▶ _Problem description_
The records below need to be copied in full. Match them exactly.

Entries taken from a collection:

= = =

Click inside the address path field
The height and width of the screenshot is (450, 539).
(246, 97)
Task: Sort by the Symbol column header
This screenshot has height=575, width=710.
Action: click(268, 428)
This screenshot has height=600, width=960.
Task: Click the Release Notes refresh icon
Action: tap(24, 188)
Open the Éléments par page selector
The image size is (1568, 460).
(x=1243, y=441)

= = =

▶ _Result of this exercise_
Click inside the address path field
The height and width of the screenshot is (450, 539).
(246, 97)
Task: Sort by the Symbol column header
This screenshot has height=575, width=710.
Action: click(268, 428)
This screenshot has height=600, width=960.
Task: Click the Release Notes refresh icon
Action: tap(24, 188)
Open the Éléments par page selector
The image size is (1568, 460).
(x=1243, y=441)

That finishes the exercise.